Ramona, the third album from Melbourne belter Grace Cummings, seems at first like a potential masterpiece, a new pinnacle in the pantheon of tortured soul. Through the 11 suggestive character studies and love-reciprocal scenes, Cummings renders each moment with undiminished emotional intensity, as if each emotion were the last that would ever matter. Hear her grow, for example, from long-faced tenderness at the beginning of “A Precious Thing” to an operatic mercenary screaming for love. “But I don't give a damn,” she roars like Diamanda Galás on a Disney ride designed by Dante. Or check out the cracks in her voice as she fends off an Amy Winehouse best man during “Something Going 'Round,” evidence of the self-doubt rooted in that opening love letter. Built by a band that has clearly studied the glories of the Wrecking Crew and is gilded with strings and harp, Ramona he holds a unique and powerful voice in a strikingly grandiose frame, not unlike Rufus Wainwright's I want one or Weyes Blood's The Titanic is rising.
But you know that friend you like to see for an hour every now and then, who shares all the news about his life in an exciting but exhausting torrent? This could be it Ramona after repeated spins, when Cummings' lack of restraint, combined with the band's sneaky insistence on repeating sounds that are often 60 years old, becomes too unpleasant for too long.
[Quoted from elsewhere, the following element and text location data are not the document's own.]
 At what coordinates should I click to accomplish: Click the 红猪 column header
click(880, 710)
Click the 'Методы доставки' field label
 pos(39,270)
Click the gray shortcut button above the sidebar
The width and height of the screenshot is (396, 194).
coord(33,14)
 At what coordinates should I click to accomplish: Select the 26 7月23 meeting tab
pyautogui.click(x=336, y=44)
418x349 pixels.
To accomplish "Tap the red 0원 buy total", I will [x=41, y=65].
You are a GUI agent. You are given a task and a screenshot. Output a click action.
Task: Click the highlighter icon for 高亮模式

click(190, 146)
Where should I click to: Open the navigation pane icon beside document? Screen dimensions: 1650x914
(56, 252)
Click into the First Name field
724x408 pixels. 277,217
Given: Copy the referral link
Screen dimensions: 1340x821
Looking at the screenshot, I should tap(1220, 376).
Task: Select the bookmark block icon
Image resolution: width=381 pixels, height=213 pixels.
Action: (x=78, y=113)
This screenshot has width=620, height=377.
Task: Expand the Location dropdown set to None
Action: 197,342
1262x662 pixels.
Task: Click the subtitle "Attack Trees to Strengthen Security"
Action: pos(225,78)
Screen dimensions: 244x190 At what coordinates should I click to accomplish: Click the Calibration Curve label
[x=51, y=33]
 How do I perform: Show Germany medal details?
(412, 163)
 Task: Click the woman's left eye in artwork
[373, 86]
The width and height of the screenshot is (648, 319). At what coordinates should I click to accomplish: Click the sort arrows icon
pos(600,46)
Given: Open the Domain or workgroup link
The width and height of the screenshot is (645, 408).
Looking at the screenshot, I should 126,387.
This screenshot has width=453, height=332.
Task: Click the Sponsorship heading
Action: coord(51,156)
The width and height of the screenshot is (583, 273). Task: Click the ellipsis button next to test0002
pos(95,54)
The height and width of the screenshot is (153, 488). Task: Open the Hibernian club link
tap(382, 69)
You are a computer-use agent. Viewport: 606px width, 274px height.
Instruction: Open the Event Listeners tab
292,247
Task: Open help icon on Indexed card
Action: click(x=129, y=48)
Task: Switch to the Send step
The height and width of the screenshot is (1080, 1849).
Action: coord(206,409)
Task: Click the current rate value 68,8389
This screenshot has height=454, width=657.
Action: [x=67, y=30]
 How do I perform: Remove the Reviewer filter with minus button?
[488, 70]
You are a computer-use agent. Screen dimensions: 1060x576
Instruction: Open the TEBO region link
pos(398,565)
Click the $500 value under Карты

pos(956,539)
After self-producing her first two records, Cummings linked up with Topanga Canyon vintage king and session ace Jonathan Wilson, who let her focus on not holding back. That's commendable, but it results in an album that has the dynamic range and limited application of a powerful lens. You recognize its incredible power, but you'd better not look at the source for too long.
Cummings isn't shy about courting a legendary company. After all, the lead on “Ramona,” a smoldering pseudo-Gothic number that eventually ignites into a full-on flame song, is borrowed from Bob Dylan. (She calls him back for the number's finale, with mocking repetition that mirrors “Just Like a Woman.”) There's a bit of Johnny Cash's “Cry cry cry,” toward the end of “Everybody's Somebody,” which borrows the sound of Memphis' Stax rather than his Sun to challenge a strange collaborator. He picks up from Townes Van Zandt during “Without You,” where he double-crosses Dylan's lines. There are glimpses of Nick Cave and Nancy Sinatra and, on the album's final verse, Cummings samples Dylan, Neil Young and George Harrison like some shop magpie. The band, led by Wilson and multi-instrumentalist Drew Erickson, responds in kind, stitching clear threads of Radiohead, Phil Spector, Hal Blaine and Chris Isaak into these songs.